### Task directions:
For each record that follows, restate the text exactly and drop the pictures.
>>>>
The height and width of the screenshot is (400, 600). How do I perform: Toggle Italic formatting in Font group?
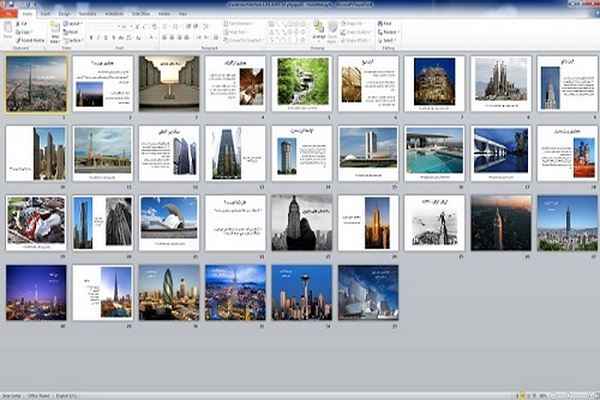click(100, 38)
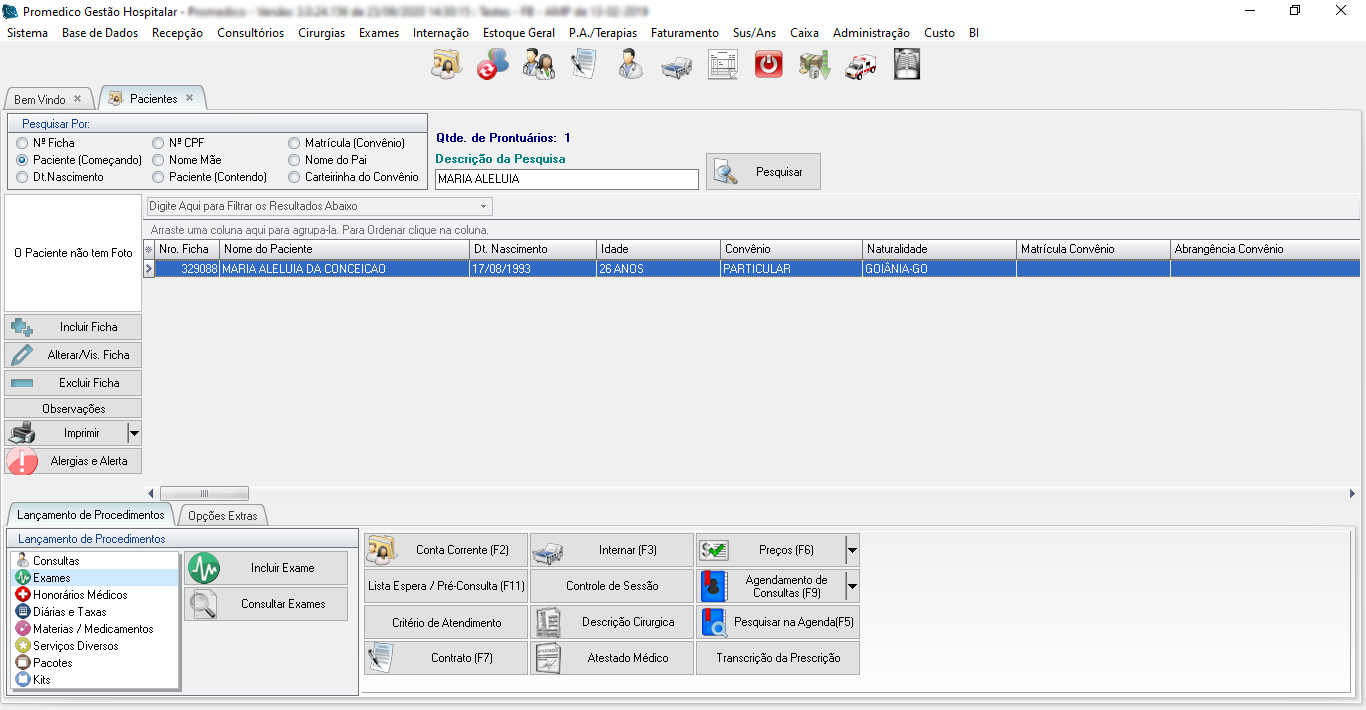1366x710 pixels.
Task: Click the Pesquisar button
Action: 763,172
<<<<
### Exercise answer:
The height and width of the screenshot is (400, 600). How do I perform: Toggle Italic formatting in Font group?
click(100, 38)
1366x710 pixels.
Task: Click the Pesquisar button
Action: 763,172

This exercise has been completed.